[Opening Page extract section]

The Cumaean Sibyl was the priestess presiding over the Apollonian oracle at Cumae, a Greek colony located near Naples, Italy. The word sibyl comes (via Latin) from the ancient Greek word sibylla, meaning prophetess. There were many sibyls in different locations throughout the ancient world. Because of the importance of the Cumaean Sibyl in the legends of early Rome as codified in Virgil's Aeneid VI, and because of her proximity to Rome, the Cumaean Sibyl became the most famous among the Romans. The Erythraean Sibyl from modern-day Turkey was famed among Greeks, as was the oldest Hellenic oracle, the Sibyl of Dodona, possibly dating to the second millennium BC according to Herodotus, favored in the east.

The Cumaean Sibyl is one of the four sibyls painted by Raphael at Santa Maria della Pace (see gallery below). She was also painted by Andrea del Castagno (Uffizi Gallery, illustration right), and in the Sistine Ceiling of Michelangelo her powerful presence overshadows every other sibyl, even her younger and more beautiful sisters, such as the Delphic Sibyl.

[Closing Page extract section]
[Opening Data excerpts section]

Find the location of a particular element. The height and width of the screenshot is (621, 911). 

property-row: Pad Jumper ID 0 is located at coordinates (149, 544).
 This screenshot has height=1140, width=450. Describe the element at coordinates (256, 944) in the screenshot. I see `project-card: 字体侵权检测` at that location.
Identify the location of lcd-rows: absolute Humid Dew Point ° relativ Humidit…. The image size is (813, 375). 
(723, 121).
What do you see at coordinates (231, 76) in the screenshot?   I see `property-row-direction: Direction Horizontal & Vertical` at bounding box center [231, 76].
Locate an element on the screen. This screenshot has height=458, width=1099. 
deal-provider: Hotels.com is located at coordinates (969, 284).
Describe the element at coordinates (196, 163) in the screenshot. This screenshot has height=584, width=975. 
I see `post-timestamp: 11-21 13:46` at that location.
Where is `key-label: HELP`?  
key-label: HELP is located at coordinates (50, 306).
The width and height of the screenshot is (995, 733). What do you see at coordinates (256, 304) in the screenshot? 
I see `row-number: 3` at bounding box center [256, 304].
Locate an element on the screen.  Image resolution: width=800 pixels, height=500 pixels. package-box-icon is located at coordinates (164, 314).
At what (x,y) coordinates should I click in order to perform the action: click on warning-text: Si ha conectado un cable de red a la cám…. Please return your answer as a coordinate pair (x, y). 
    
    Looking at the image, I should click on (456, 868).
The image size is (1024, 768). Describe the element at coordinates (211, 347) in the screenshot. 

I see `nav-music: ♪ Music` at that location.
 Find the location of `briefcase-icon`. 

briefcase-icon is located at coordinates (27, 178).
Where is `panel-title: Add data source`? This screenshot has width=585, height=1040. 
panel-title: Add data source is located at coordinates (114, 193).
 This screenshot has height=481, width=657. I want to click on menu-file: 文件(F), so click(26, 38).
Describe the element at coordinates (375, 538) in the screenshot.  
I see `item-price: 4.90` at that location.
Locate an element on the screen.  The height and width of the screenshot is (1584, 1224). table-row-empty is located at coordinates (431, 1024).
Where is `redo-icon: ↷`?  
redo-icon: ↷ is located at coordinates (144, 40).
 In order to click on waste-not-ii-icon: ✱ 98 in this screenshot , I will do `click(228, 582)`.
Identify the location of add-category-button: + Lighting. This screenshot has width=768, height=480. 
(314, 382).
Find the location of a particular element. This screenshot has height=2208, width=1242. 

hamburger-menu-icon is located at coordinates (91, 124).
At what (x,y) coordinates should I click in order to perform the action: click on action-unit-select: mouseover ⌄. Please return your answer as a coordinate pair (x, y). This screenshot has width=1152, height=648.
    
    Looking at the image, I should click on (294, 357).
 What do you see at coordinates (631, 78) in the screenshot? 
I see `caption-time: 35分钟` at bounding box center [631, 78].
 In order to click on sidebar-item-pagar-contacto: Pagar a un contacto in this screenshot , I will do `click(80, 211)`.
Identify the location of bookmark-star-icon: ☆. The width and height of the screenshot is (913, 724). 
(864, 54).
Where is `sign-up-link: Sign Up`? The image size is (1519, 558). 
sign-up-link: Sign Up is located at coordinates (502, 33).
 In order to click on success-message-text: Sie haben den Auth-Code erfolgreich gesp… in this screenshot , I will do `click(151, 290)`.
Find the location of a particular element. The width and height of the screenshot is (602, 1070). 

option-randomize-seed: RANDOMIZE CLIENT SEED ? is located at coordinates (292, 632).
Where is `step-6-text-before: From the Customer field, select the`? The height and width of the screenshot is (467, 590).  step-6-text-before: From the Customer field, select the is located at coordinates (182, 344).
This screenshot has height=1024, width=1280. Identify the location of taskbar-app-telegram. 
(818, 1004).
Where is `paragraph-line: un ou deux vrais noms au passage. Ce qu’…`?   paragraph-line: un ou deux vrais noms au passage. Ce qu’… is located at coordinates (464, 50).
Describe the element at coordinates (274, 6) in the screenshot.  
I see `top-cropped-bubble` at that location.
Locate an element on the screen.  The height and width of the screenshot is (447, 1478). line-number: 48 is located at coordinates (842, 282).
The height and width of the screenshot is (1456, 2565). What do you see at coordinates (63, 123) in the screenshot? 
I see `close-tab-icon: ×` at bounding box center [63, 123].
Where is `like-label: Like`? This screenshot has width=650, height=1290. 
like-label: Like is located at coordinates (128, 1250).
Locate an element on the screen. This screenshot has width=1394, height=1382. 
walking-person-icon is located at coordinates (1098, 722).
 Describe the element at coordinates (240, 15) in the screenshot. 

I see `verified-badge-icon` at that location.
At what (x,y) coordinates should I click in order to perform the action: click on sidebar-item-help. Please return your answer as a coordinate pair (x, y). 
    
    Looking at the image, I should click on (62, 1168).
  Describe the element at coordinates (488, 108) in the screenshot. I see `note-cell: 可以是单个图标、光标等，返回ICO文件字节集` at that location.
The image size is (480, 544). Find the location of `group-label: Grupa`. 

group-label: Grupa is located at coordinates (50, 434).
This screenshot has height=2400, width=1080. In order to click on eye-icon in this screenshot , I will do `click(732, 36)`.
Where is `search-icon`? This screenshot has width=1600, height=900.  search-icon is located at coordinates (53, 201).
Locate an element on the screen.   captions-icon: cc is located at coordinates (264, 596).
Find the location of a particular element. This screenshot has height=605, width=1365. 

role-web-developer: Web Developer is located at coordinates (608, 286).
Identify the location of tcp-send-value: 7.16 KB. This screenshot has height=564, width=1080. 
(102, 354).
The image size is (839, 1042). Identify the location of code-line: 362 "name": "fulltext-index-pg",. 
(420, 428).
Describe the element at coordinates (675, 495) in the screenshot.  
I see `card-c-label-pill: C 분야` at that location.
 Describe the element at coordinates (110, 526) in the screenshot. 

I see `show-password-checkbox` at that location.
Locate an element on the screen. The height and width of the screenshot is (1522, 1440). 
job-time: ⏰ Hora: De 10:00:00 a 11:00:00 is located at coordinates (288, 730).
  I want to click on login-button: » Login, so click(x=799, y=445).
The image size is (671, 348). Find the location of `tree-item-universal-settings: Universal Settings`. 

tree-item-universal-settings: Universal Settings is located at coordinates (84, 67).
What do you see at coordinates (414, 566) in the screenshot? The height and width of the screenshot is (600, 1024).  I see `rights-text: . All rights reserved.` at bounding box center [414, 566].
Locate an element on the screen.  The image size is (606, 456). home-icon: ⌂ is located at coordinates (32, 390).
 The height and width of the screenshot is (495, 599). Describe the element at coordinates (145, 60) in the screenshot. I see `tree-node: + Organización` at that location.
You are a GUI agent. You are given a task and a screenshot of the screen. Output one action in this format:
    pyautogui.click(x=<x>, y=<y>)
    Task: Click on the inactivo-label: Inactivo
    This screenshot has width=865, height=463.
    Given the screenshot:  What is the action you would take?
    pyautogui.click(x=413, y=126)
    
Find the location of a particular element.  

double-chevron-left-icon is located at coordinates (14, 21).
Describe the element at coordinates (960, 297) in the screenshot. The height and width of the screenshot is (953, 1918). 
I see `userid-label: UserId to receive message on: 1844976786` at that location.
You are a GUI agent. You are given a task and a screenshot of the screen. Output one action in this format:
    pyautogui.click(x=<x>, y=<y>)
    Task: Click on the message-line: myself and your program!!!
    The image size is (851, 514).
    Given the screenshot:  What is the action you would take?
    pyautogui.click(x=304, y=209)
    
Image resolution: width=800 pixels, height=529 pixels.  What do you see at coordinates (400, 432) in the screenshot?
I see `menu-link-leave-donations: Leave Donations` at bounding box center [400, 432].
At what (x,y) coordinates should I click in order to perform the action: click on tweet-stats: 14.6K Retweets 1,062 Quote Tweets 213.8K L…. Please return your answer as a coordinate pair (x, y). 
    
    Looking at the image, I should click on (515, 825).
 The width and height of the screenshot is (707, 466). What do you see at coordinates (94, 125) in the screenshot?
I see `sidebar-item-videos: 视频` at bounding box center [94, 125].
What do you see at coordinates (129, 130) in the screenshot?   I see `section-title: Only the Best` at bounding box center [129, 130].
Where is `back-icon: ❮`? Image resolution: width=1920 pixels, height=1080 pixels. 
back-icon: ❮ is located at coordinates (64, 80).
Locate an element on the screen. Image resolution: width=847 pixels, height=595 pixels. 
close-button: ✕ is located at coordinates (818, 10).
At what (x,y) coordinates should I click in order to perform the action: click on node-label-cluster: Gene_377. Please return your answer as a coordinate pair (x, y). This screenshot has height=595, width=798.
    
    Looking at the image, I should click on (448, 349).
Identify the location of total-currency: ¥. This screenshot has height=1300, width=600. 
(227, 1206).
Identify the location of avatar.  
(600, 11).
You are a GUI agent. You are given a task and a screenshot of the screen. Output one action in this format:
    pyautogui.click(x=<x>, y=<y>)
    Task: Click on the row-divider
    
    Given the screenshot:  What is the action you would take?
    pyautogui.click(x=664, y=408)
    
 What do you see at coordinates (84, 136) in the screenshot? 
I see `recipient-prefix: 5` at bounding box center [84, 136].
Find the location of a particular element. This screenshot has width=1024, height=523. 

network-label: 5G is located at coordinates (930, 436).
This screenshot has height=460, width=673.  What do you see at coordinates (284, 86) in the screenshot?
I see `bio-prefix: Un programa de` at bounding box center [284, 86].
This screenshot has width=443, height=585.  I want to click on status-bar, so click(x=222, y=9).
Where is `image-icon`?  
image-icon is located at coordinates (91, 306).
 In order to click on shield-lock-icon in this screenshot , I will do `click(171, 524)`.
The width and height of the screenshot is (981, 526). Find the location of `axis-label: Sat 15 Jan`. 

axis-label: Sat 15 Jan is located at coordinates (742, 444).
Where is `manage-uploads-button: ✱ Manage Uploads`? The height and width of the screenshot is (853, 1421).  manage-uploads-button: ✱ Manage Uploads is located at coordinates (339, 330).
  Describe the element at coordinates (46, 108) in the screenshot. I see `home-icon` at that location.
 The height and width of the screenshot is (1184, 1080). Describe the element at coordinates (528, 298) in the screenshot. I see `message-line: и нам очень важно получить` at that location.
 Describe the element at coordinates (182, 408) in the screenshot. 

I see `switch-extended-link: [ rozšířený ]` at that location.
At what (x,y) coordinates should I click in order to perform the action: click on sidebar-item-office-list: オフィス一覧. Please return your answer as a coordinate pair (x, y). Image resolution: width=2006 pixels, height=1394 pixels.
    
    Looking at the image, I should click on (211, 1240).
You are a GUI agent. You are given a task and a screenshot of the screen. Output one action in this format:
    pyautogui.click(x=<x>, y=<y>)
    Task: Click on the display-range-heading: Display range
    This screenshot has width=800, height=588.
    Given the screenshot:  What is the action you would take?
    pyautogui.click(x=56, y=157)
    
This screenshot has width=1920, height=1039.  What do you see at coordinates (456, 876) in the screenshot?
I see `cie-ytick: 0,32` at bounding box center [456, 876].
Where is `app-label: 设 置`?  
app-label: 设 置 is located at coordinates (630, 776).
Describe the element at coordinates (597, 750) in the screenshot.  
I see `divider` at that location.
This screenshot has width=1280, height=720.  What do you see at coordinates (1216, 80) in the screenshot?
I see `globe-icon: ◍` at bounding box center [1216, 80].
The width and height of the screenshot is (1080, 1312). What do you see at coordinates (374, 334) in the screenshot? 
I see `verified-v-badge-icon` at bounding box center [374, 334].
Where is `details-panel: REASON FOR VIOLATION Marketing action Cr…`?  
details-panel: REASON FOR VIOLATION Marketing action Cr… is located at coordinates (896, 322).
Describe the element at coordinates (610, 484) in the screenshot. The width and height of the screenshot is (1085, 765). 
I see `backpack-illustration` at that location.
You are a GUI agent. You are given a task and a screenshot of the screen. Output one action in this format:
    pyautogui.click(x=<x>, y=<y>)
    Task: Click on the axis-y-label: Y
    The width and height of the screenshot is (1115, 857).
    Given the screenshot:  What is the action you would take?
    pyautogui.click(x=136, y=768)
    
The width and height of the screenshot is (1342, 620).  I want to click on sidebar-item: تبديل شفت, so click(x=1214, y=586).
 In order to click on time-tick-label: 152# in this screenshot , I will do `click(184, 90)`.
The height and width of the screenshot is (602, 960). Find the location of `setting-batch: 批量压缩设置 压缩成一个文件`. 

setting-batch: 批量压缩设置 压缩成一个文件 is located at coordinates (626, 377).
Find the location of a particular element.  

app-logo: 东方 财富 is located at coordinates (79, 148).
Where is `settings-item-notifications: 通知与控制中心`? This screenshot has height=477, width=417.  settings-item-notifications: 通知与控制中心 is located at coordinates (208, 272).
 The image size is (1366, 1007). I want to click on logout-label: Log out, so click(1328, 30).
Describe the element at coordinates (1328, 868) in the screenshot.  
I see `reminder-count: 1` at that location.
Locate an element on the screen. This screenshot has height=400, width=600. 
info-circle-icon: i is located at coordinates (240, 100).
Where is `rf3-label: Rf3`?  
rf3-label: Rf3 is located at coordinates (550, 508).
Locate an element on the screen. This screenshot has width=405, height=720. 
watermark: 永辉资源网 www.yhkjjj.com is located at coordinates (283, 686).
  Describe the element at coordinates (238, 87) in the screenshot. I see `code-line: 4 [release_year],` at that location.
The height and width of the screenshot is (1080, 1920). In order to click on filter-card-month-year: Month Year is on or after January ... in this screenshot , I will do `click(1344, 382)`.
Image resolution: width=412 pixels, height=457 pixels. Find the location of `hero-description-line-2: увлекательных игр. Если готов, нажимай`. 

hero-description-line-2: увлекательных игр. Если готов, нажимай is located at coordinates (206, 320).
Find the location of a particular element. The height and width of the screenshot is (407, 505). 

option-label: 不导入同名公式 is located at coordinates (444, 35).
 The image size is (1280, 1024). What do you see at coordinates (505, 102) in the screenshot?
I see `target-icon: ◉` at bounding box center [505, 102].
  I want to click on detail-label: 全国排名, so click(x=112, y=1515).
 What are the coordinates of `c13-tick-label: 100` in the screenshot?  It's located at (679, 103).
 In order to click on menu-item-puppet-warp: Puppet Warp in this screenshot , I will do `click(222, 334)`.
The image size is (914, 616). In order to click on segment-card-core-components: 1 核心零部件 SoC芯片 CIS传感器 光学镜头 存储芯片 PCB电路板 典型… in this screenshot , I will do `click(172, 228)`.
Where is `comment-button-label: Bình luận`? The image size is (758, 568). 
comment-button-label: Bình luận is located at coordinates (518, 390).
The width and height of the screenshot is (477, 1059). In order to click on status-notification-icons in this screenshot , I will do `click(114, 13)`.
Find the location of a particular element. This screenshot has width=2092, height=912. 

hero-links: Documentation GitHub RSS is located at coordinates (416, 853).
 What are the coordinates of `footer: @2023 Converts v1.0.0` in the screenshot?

[Closing Data excerpts section]

** Problem requirements **
Proceed with the passage on the Cumaean Sibyl, picking up right after its final sentence. The listing is separate material, unrelated to the passage on the Cumaean Sibyl.

** Reply **
There are various names for the Cumaean Sibyl besides the "Herophile" of Pausanias and Lactantius or the Aeneids "Deiphobe, daughter of Glaucus": "Amaltheia", "Demophile" or "Taraxandra" are all offered in various references.

Ancient Roman prophecies

The story of the acquisition of the Sibylline Books by Lucius Tarquinius Superbus, the semi-legendary last king of the Roman Kingdom, or Tarquinius Priscus, is one of the famous mythic elements of Roman history.Centuries ago, concurrent with the 50th Olympiad, not long before the expulsion of Rome's kings, an old woman "who was not a native of the country" arrived incognita in Rome. She offered nine books of prophecies to King Tarquin; and as the king declined to purchase them, owing to the exorbitant price she demanded, she burned three and offered the remaining six to Tarquin at the same stiff price, which he again refused, whereupon she burned three more and repeated her offer. Tarquin then relented and purchased the last three at the full original price, whereupon she "disappeared from among men". 

The books were thereafter kept in the Temple of Jupiter on the Capitoline Hill, Rome, to be consulted only in emergencies. The temple burned down in the 80s BC, and the books with it, necessitating a re-collection of Sibylline prophecies from all parts of the empire (Tacitus 6.12). These were carefully sorted and those determined to be legitimate were saved in the rebuilt temple. The Emperor Augustus had them moved to the Temple of Apollo on the Palatine Hill, where they remained for most of the remaining Imperial Period.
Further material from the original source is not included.